Reporter: Hikma Dirgantara | Editor: Anna Suci Perwitasari
KONTAN.CO.ID - JAKARTA. Setelah terus mendidih, kini panas minyak dunia mulai mereda. Bahkan, dalam dua bulan terakhir harga minyak ementah terus turun.
Merujuk Bloomberg, Senin (22/8), harga minyak jenis West Texas Intermediate (WTI) kontrak pengiriman September 2022 berada di level US$ 89,21 per barel. Padahal, pada 8 Juni lalu, harga WTI masih berada di level US$ 122,11 per barel, yang merupakan level tertingginya.
Artinya, jika dihitung dari posisi tersebut, koreksi yang terjadi pada harga minyak sudah sebesar 26,9%.
Analis Monex Investindo Futures Faisyal mengungkapkan, koreksi harga yang dialami minyak dunia disebabkan oleh dua faktor.
Pertama adalah penguatan dolar Amerika Serikat (AS) seiring dengan kebijakan suku bunga bank sentral AS dan naiknya permintaan safe haven. Dengan kenaikan nilai dolar AS menyebabkan harga minyak menjadi lebih mahal bagi pembeli yang menggunakan mata uang lain.
“Alhasil, ini berimbas pada turunnya permintaan minyak dunia. Terlebih dengan adanya kekhawatiran terhadap resesi seiring dengan bank sentral China yang memangkas suku bunganya,” kata Faisyal kepada Kontan.co.id, Senin (22/8).
Baca Juga: Harga Minyak Turun Pada Senin (22/8) Pagi, Investor Menimbang Penambahan Pasokan Iran
Analis Global Kapital Investama Alwi Assegaf menambahkan, selain perlambatan ekonomi yang terjadi di China yang membuat permintaan turun, negara besar lainnya juga mengalami hal serupa. Negara seperti Inggris, dan zona Euro terancam masuk resesi karena inflasi di negara-negara tersebut melonjak tajam.
Terakhir, inflasi di Inggris sudah mencapai 2 digit, yaitu 10.1%. Dengan adanya ancaman resesi, perekonomian dunia semakin lesu dan permintaan minyak sebagai bahan bakar juga akan menurun.
“Jika dilihat dari sisi fundamental, minyak ini sebenarnya masih mix. Hanya saja fokus pasar saat ini lebih tertuju pada penguatan dolar AS dan kekhawatiran inflasi, ketimbang isu ketatnya pasokan,” imbuh Alwi.
Walau berada dalam tekanan beberapa waktu terakhir, Alwi masih melihat ada kemungkinan harga minyak dunia masih mungkin terjadi.
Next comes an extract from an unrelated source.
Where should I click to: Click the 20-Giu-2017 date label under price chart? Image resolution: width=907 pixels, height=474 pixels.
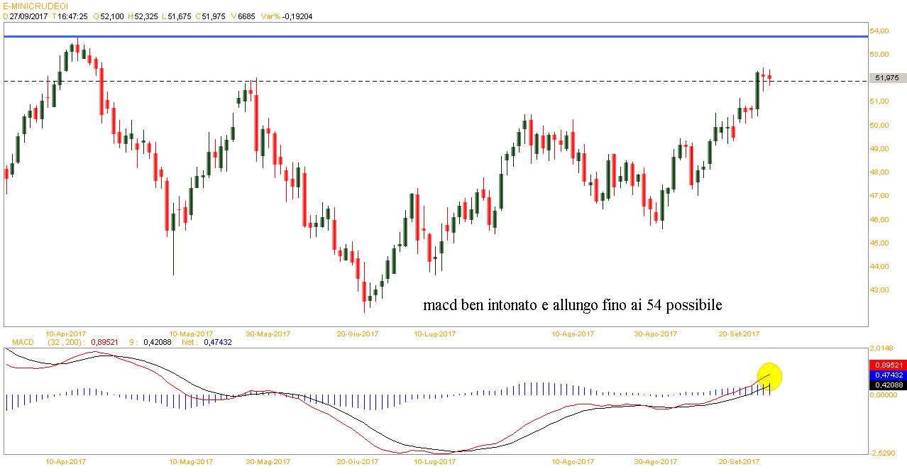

Hal ini dikarenakan pasokan yang masih tetap ketat di tengah larangan impor minyak Rusia oleh negara-negara barat.
Lalu, data terakhir dari EIA memperlihatkan cadangan minyak AS turun 7,1 juta barel di minggu lalu. Ini artinya pasokan masih ketat.
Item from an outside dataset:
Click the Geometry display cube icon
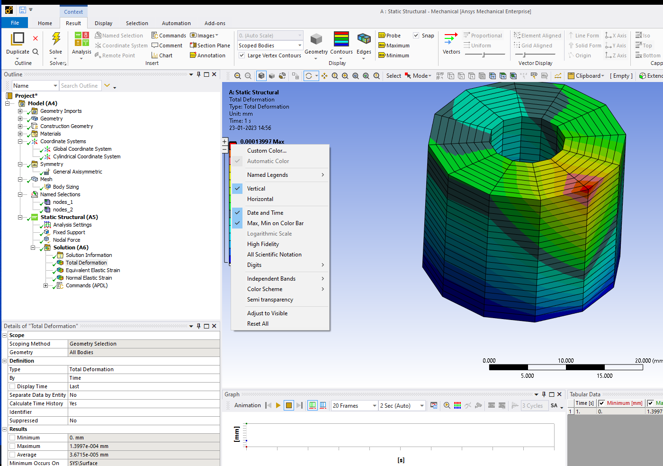The image size is (663, 466). coord(316,39)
Di satu sisi, ia juga optimistis prospek permintaan minyak diperkirakan masih bisa naik. Salah satu indikasinya adalah IEA yang memprediksi konsumsi minyak dunia akan meningkat menjadi 2,1 juta barel per hari pada tahun ini atau sekitar 2%. Angka itu meningkat 380.000 per hari dari prediksi sebelumnya.
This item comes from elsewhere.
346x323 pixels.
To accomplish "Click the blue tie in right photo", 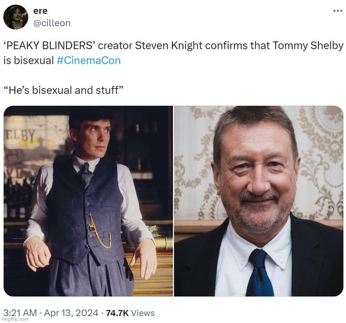I will (260, 273).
Belum lagi seringnya gangguan pada produksi minyak Libya, yang semakin mengetatkan pasokan.
Baca Juga: Ekonomi Arab Saudi Tumbuh 11,8% di Kuartal II-2022
Sementara Faisyal justru memiliki pandangan yang lebih bearish. Ia memperkirakan harga minyak masih akan berpotensi turun. Pasalnya, dolar AS masih berpotensi menguat seiring dengan masih adanya prospek kenaikan suku bunga AS hingga akhir tahun nanti.
Selain itu, negara besar selain AS juga akan semakin khawatir terhadap potensi resesi yang semakin nyata. Hal ini akan membuat permintaan akan bahan bakar akan kembali turun dan membuat permintaan terhadap minyak dunia juga turun.
“Jadi peluang untuk melanjutkan tren koreksi masih besar, kemungkinan harga minyak WTI di akhir tahun bisa ke area US$ 70-an per barel,” ungkap Faisyal.
Sementara Alwi dengan pandangan optimistisnya meyakini harga minyak dunia pada akhir 2022 bisa kembali ke level US$ 95 - US$ 100 per barel.